▶ _Prompt_: Put the data below into a numbered list, one line per item, skipping the blank lines and leaving out the pictures.

▶ _Data in this exercise_:
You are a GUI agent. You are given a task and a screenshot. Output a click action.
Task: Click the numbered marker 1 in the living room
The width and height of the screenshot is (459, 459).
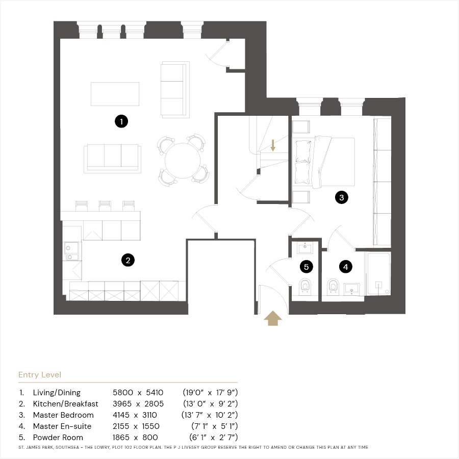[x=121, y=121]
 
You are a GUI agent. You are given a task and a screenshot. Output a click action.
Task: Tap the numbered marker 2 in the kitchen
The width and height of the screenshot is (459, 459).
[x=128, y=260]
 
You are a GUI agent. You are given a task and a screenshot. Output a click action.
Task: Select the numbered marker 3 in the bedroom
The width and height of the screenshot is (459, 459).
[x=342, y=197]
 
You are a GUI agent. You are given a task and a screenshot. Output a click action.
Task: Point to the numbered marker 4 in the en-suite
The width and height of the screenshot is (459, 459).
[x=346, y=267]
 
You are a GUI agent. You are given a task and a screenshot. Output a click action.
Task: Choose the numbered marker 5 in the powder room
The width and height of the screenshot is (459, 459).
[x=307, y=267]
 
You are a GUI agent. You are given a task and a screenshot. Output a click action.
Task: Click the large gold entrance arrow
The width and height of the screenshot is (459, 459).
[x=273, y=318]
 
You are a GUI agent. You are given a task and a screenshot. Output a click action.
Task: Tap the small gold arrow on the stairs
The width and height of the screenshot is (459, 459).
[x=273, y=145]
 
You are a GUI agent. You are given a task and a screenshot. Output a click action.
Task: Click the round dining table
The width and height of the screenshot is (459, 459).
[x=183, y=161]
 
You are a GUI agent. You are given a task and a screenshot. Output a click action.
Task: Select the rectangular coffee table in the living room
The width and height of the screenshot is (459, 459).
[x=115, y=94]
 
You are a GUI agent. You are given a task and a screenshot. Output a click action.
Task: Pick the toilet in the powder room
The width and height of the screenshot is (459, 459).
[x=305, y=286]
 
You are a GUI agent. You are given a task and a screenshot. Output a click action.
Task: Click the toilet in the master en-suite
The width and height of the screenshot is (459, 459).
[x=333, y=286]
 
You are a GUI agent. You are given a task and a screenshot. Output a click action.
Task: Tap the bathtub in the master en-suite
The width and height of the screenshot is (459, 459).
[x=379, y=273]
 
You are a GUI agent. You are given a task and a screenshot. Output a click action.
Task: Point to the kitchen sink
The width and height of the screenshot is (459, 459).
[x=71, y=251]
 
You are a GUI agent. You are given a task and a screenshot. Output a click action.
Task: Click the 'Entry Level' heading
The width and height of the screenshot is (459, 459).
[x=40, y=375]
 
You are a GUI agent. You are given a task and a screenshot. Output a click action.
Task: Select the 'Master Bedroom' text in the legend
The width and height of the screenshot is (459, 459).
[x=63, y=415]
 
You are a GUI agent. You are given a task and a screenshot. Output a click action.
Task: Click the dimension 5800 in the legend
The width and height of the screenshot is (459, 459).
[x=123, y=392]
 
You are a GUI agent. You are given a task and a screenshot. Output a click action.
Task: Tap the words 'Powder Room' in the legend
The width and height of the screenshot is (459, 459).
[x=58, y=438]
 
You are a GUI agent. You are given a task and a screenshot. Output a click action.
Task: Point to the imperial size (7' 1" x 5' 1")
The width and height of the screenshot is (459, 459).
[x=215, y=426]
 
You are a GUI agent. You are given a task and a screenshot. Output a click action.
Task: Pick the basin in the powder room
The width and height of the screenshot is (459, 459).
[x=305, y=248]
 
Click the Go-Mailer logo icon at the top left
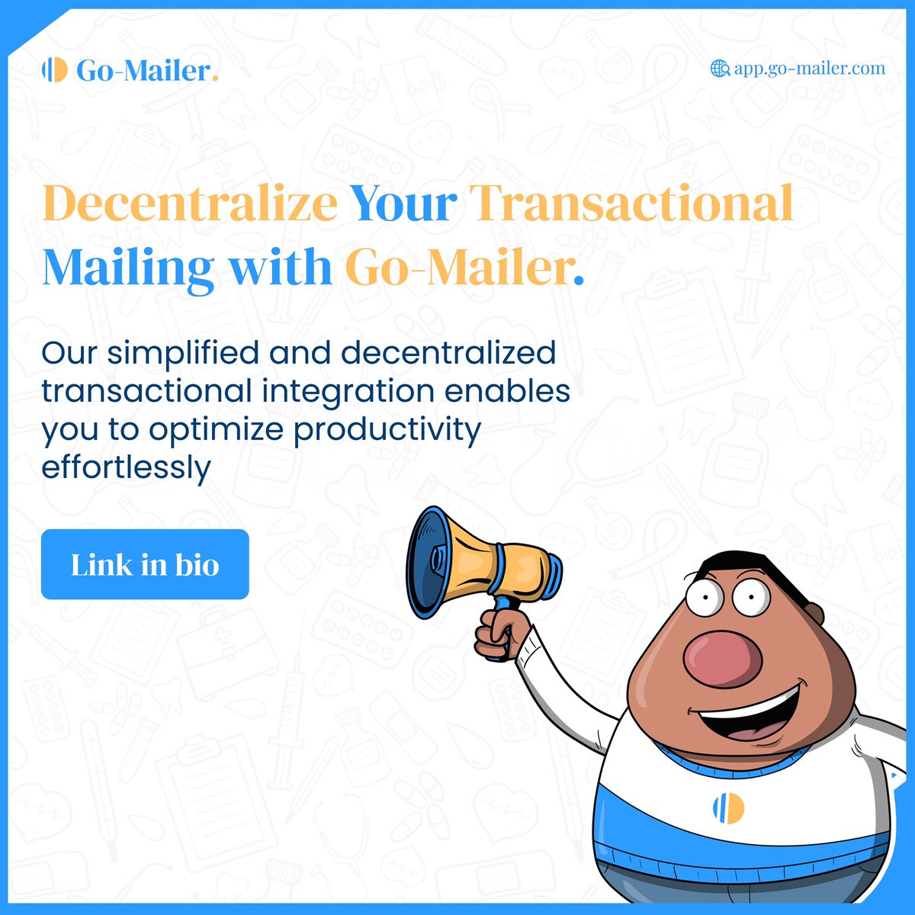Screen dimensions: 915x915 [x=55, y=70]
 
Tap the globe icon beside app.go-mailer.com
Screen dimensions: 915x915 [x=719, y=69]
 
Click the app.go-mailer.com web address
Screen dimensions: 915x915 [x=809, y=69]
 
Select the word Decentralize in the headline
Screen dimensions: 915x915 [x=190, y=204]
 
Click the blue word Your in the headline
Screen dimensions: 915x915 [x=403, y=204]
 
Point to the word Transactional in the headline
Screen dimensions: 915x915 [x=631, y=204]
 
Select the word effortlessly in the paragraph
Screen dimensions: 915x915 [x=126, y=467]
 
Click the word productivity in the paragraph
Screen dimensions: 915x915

▶ _Solution_:
1. You are a GUI agent. You are given a task and a screenshot. Output a click action.
2. Task: Click the numbered marker 1 in the living room
3. The width and height of the screenshot is (459, 459).
4. [x=121, y=121]
5. You are a GUI agent. You are given a task and a screenshot. Output a click action.
6. Task: Tap the numbered marker 2 in the kitchen
7. The width and height of the screenshot is (459, 459).
8. [x=128, y=260]
9. You are a GUI agent. You are given a task and a screenshot. Output a click action.
10. Task: Select the numbered marker 3 in the bedroom
11. The width and height of the screenshot is (459, 459).
12. [x=342, y=197]
13. You are a GUI agent. You are given a task and a screenshot. Output a click action.
14. Task: Point to the numbered marker 4 in the en-suite
15. The width and height of the screenshot is (459, 459).
16. [x=346, y=267]
17. You are a GUI agent. You are given a task and a screenshot. Output a click action.
18. Task: Choose the numbered marker 5 in the powder room
19. The width and height of the screenshot is (459, 459).
20. [x=307, y=267]
21. You are a GUI agent. You are given a task and a screenshot. Output a click action.
22. Task: Click the large gold entrance arrow
23. The width and height of the screenshot is (459, 459).
24. [x=273, y=318]
25. You are a GUI agent. You are given a task and a screenshot. Output a click action.
26. Task: Tap the small gold arrow on the stairs
27. The width and height of the screenshot is (459, 459).
28. [x=273, y=145]
29. You are a GUI agent. You are given a task and a screenshot. Output a click action.
30. Task: Click the round dining table
31. The width and height of the screenshot is (459, 459).
32. [x=183, y=161]
33. You are a GUI agent. You are given a task and a screenshot. Output a click action.
34. Task: Select the rectangular coffee table in the living room
35. The width and height of the screenshot is (459, 459).
36. [x=115, y=94]
37. You are a GUI agent. You are given a task and a screenshot. Output a click action.
38. Task: Pick the toilet in the powder room
39. The width and height of the screenshot is (459, 459).
40. [x=305, y=286]
41. You are a GUI agent. You are given a task and a screenshot. Output a click action.
42. Task: Click the toilet in the master en-suite
43. The width and height of the screenshot is (459, 459).
44. [x=333, y=286]
45. You are a GUI agent. You are given a task and a screenshot. Output a click action.
46. Task: Tap the bathtub in the master en-suite
47. The width and height of the screenshot is (459, 459).
48. [x=379, y=273]
49. You are a GUI agent. You are given a task and a screenshot. Output a click action.
50. Task: Point to the kitchen sink
51. The width and height of the screenshot is (459, 459).
52. [x=71, y=251]
53. You are a GUI agent. You are given a task and a screenshot. Output a click action.
54. Task: Click the 'Entry Level' heading
55. The width and height of the screenshot is (459, 459).
56. [x=40, y=375]
57. You are a GUI agent. You are given a task and a screenshot. Output a click action.
58. Task: Select the 'Master Bedroom' text in the legend
59. The width and height of the screenshot is (459, 459).
60. [x=63, y=415]
61. You are a GUI agent. You are given a task and a screenshot. Output a click action.
62. Task: Click the dimension 5800 in the legend
63. The width and height of the screenshot is (459, 459).
64. [x=123, y=392]
65. You are a GUI agent. You are given a task and a screenshot. Output a click action.
66. Task: Tap the words 'Powder Room' in the legend
67. The width and height of the screenshot is (459, 459).
68. [x=58, y=438]
69. You are a GUI agent. You are given a task and a screenshot. Output a click action.
70. Task: Point to the imperial size (7' 1" x 5' 1")
71. The width and height of the screenshot is (459, 459).
72. [x=215, y=426]
73. You are a GUI agent. You are given a task and a screenshot. Output a click action.
74. Task: Pick the basin in the powder room
75. The width and height of the screenshot is (459, 459).
76. [x=305, y=248]
77. Click the Go-Mailer logo icon at the top left
78. Screen dimensions: 915x915 [x=55, y=70]
79. Tap the globe icon beside app.go-mailer.com
80. Screen dimensions: 915x915 [x=719, y=69]
81. Click the app.go-mailer.com web address
82. Screen dimensions: 915x915 [x=809, y=69]
83. Select the word Decentralize in the headline
84. Screen dimensions: 915x915 [x=190, y=204]
85. Click the blue word Your in the headline
86. Screen dimensions: 915x915 [x=403, y=204]
87. Point to the word Transactional in the headline
88. Screen dimensions: 915x915 [x=631, y=204]
89. Select the word effortlessly in the paragraph
90. Screen dimensions: 915x915 [x=126, y=467]
91. Click the word productivity in the paragraph
92. Screen dimensions: 915x915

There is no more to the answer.